Today I was lucky enough to have Julie Bindel, feminist campaigner and journalist for The Guardian (among many other publications), speak to members of my course about an upcoming project. Without going into details, the project surrounded domestic violence towards women and children, and the financial costs to our government and country that it incurs. It got me thinking about a story I recently read here. Here are the basics –
In 2006, a Saudi woman was raped by a group of men, and subsequently sentenced to 90 lashes as punishment. Punishment you say? Yes, she broke the Sharia law of being outside with a man who was not her blood relation. Now this is where the story REALLY gets messed up. Her lawyer objected to this decision and spread the word of injustice throughout the media – this netted his client an increase to 200 lashes and 6 months in prison. ‘There are ways to object a decision without alerting the media’ was the rough and clearly terrible excuse given by the Saudi judicial system.
Now, I’m not here to berate another cultures customs and laws, however much I disagree with them.
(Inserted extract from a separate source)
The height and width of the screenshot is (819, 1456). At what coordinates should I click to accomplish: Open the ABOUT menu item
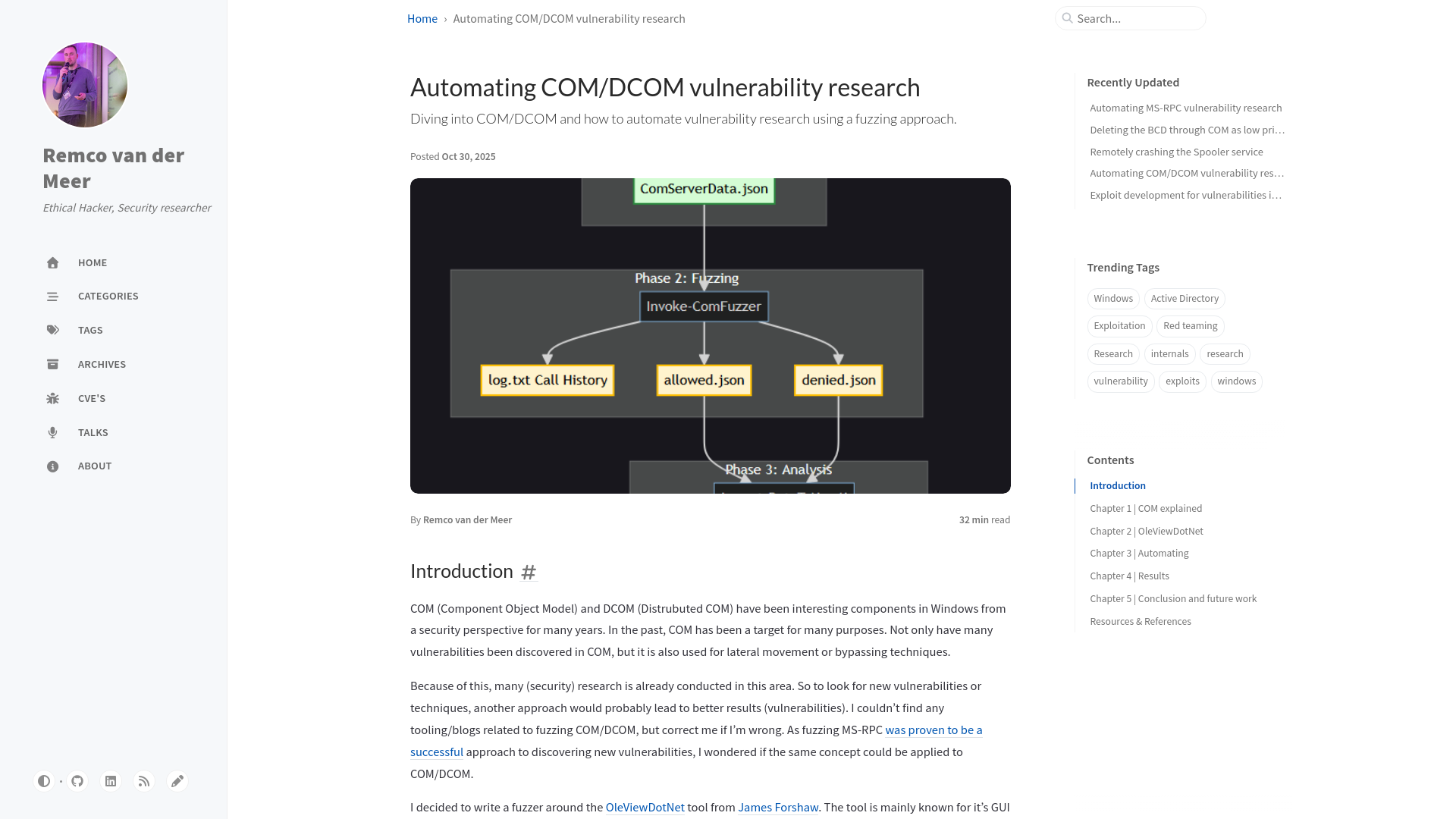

But this is an absolutely intolerable example of a total lack of care and compassion towards a sexual violence victim. If the girl wasn’t raped, okay, maybe give her some sort of punishment. I understand that you have to abide by the laws of the land you live in – but isn’t being raped by a group of multiple men a far more severe punishment than she could possibly have ever deserved?
Julie’s project wants to get straight to the core of sexual/domestic violence problems, and I couldn’t agree more with her principles. Why focus on treating victims when that money is better spent preventing the problems in the first place? The government needs to make far clearer examples of the sick men who commit these acts. Laws need to be stricter and prosecutions harder. That is a point I don’t think many people would disagree with. I know for a fact that if anyone in my own personal circles did anything so vile, they would be publicly named, shamed and stigmatised. But I also understand that not all social circles are the same.
And that brings me to my main point of contention with the dealing of abuse victims and their attackers. We need to do more to fundamentally make people understand that domestic violence is a real crime with real consequences – because there are still those out there who don’t quite get it. It needs to be obvious and apparent that victimising and abusing anyone more vulnerable than yourself, be it physically or psychologically, is utterly unacceptable both under the law and in all social groups. The downplaying of sexual violence fits in with the institutionalised patriarchy in our societies, and too many people (especially young men), seem to accept and even proliferate a womanising culture. We need to change this way of thinking before everyone will understand what many of us see as the obvious. After all, how will anyone ever see the error of sexual abuse, and how will the victims ever speak up, if those attacked are condemned to 200 lashes?